Listeners know that I advise people to put as few apps as possible on their smart phones. That’s because it’s easy to publish a malicious app on the Web. Here’s another example: A new game called Fortnite is sweeping the world. Lots of Android phone users want it on their device. However, Fortnite is only made for Apple, xBox, PlayStation 4 and Windows PC devices. There isn’t an Android version yet. So stop searching for “how to install Fortnite on Android.” That will only lead to malware on your device. The manufacturer promises there will be an Android version shortly. Until then, relax.

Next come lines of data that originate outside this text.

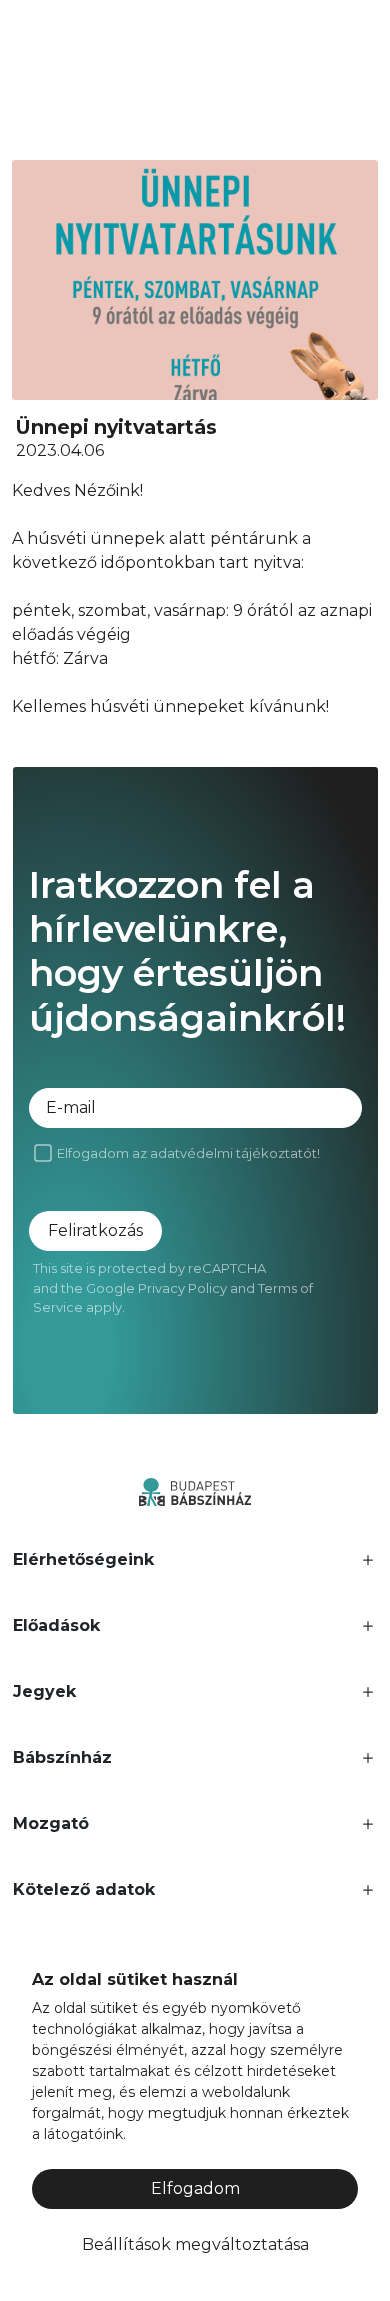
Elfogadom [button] (195, 2188)
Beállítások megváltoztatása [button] (195, 2244)
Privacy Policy (182, 1288)
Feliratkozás (95, 1230)
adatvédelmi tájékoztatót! (235, 1153)
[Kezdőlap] (195, 1490)
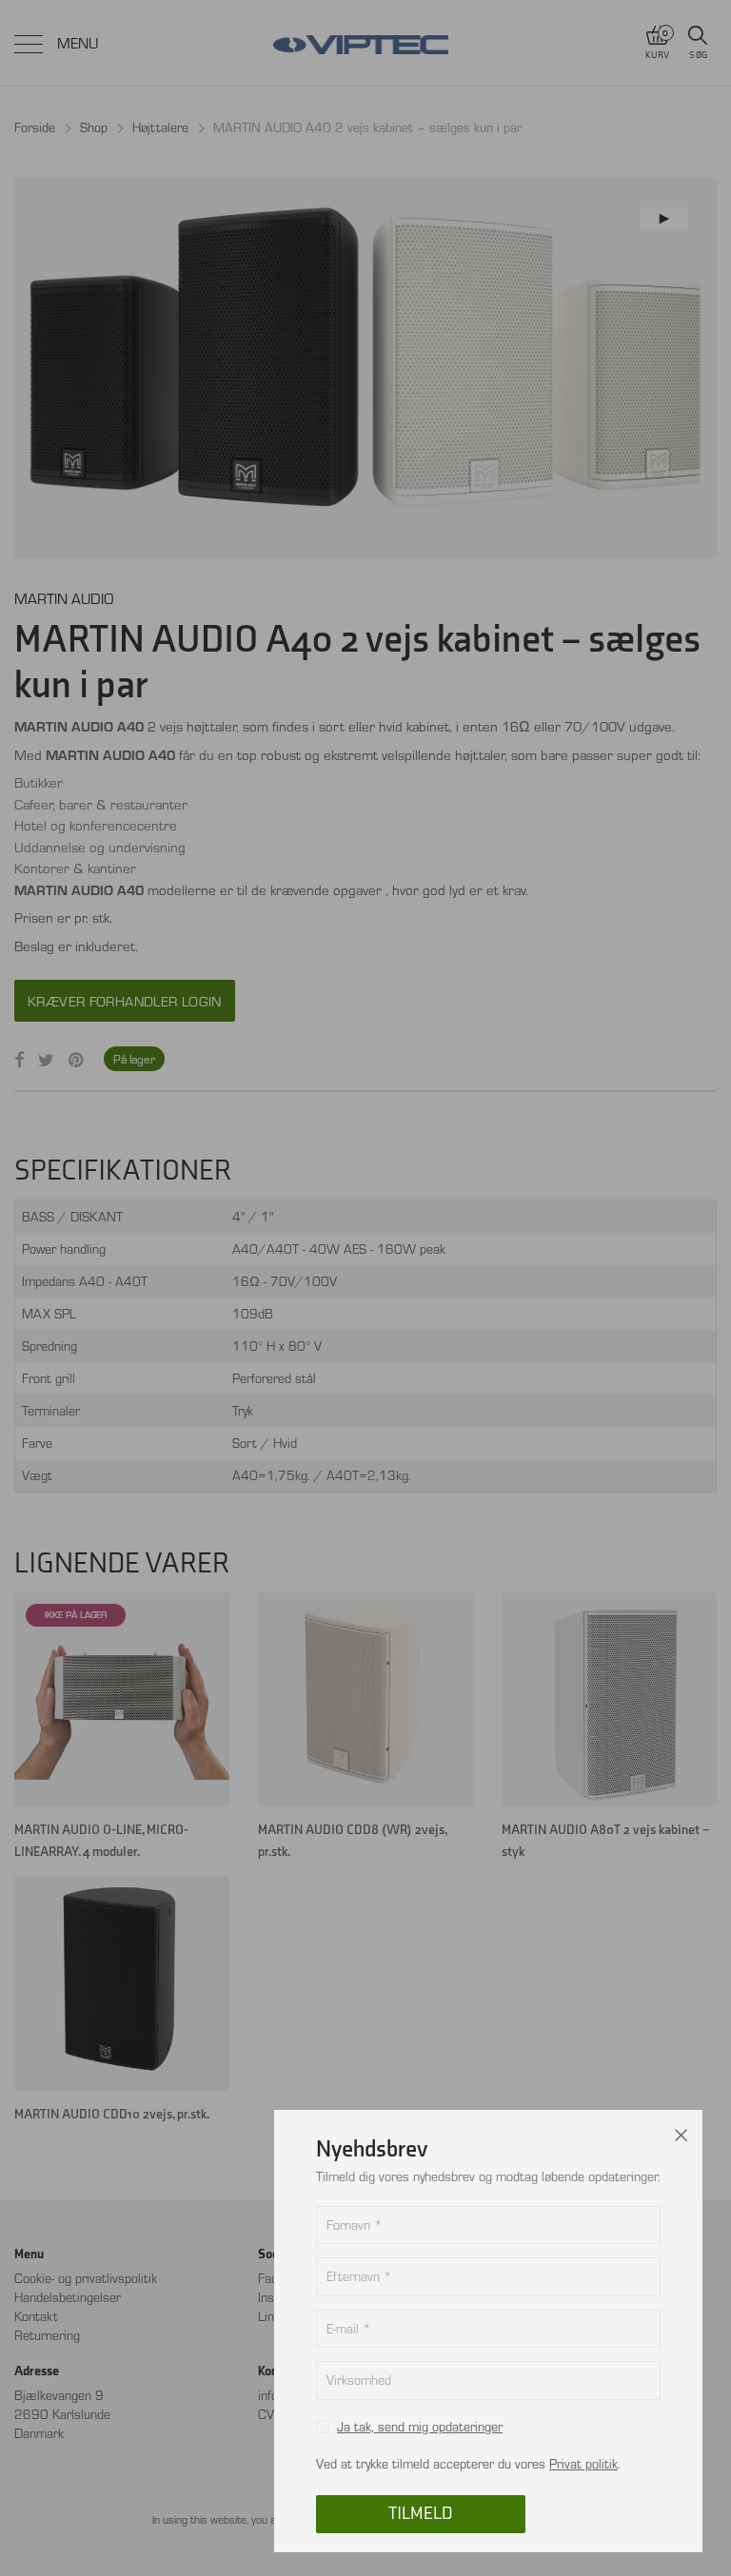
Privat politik (583, 2463)
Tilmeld (420, 2514)
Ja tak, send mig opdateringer (420, 2426)
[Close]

Finally, here’s another example of how people are the worst weak points in security. According to Databreaches.net, the Chicago school board sent a letter to parents on how to review schools their child is eligible to enroll at. Included was a link to a file on the Blackboard learning portal used by the board. However, that file contained phone numbers and email addresses on 3,700 students and parents, including students’ name and ID numbers. No password needed to access the file. Someone had apparently uploaded the wrong file to the portal. Apparently, it wasn’t the first time.

It’s easy to make a mistake when you’re in a rush. But with all things Internet, it’s vital everyone take their time.